In the case of Bowyer’s Facebook message, the accusation of fake news seems almost to highlight the general dearth of news, let alone debate about the government’s investment giants. The PAP leadership is hyper-sensitive to any implied or perceived criticism of the way the government handles funds which properly belong to the people of Singapore as a whole. This is particularly the case given that Lee Hsien Loong is chairman of GIC and his wife, the CEO of Temasek.

Such unwillingness to look in the mirror should not have come as a surprise to those who followed the use of libel actions by the Lee family, the late Lee Kuan Yew and his son, the current prime minister Lee Hsien Loong, for example against those who referred to “dynastic politics” in relation to Singapore (and other Asian nations). More than once the Singapore courts have awarded the family with large damages for simply pointing to the facts of political succession, with the younger Lee, who became deputy prime minister in 1990, at the age of 38, and prime minister in 2004.

The family is not known to have had similar success in courts outside Singapore.
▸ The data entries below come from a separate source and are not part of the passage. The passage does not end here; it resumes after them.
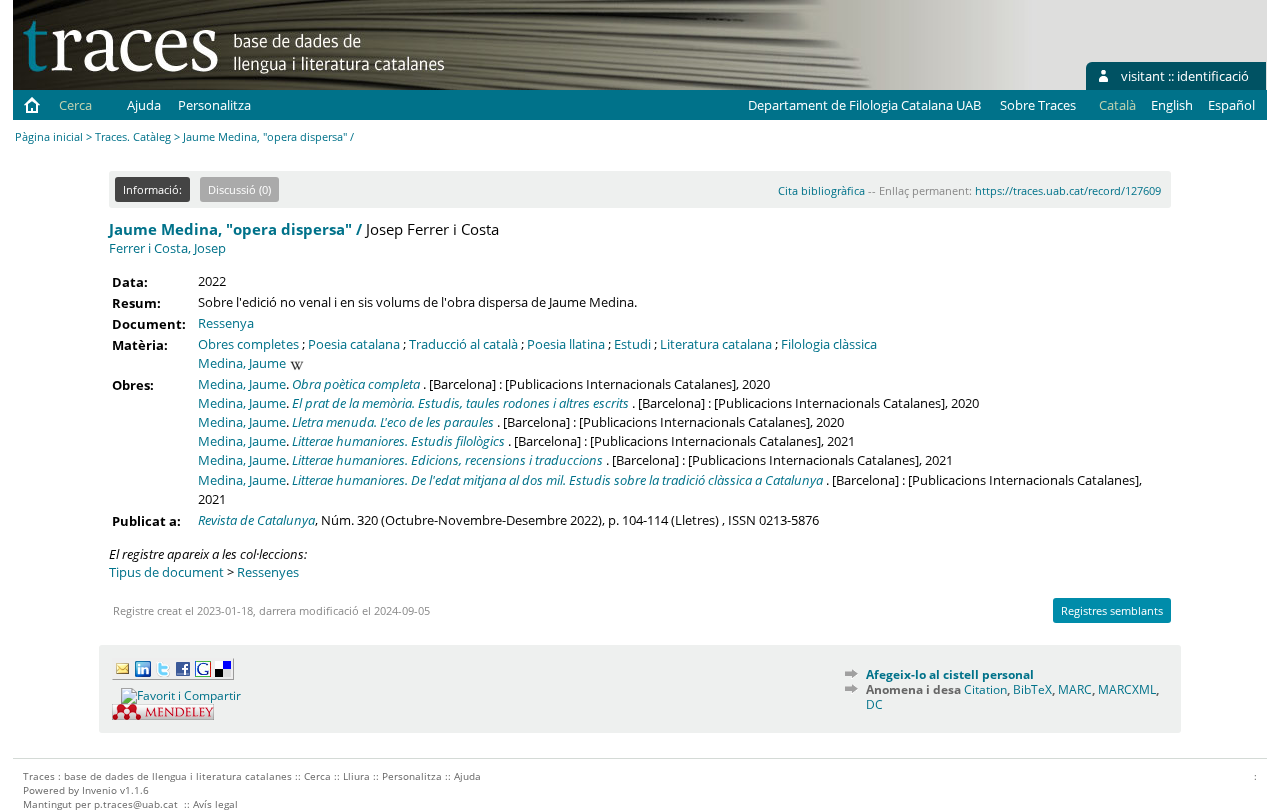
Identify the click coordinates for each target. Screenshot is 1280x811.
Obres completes (248, 344)
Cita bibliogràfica (821, 190)
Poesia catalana (354, 344)
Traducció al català (463, 344)
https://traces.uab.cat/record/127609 (1068, 190)
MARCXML (1127, 689)
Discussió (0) (239, 189)
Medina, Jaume (242, 363)
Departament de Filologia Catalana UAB (864, 105)
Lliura (356, 776)
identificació (1213, 76)
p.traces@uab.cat (136, 804)
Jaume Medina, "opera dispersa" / (235, 229)
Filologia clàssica (829, 344)
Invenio (99, 790)
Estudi (632, 344)
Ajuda (144, 105)
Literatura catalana (716, 344)
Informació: (152, 189)
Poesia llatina (566, 344)
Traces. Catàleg (133, 136)
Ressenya (226, 323)
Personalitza (214, 105)
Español (1231, 105)
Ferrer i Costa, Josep (167, 248)
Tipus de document (166, 572)
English (1172, 105)
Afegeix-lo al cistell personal (950, 674)
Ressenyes (268, 572)
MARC (1075, 689)
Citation (985, 689)
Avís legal (215, 804)
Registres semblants (1112, 610)
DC (874, 704)
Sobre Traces (1038, 105)
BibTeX (1032, 689)
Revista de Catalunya (256, 520)
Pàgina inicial (49, 136)
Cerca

Indeed, in an infamous case a few years ago Singapore tried to persuade the UK Medical Council to disbar Simon Shorvon, who had been recruited to head the Singapore Neurological Institute and work with LKY’s neurologist daughter Lee Wei Ling. Not long after, he was accused of professional misconduct and found culpable in Singapore. Singapore then tried to have him disbarred by the UK’s General Medical Council, which rejected the Singapore claims whereupon Singapore took the case to the High Court in London. Shorvon was supported by major figures in his field and the court dismissed the Lee-initiated allegations out of hand. Shorvon today remains one of the world’s leading neuroscientists. Lee Wei Ling is now better known for joining with her younger brother Lee Hsien Yang in a very public family quarrel over LKY’s legacy.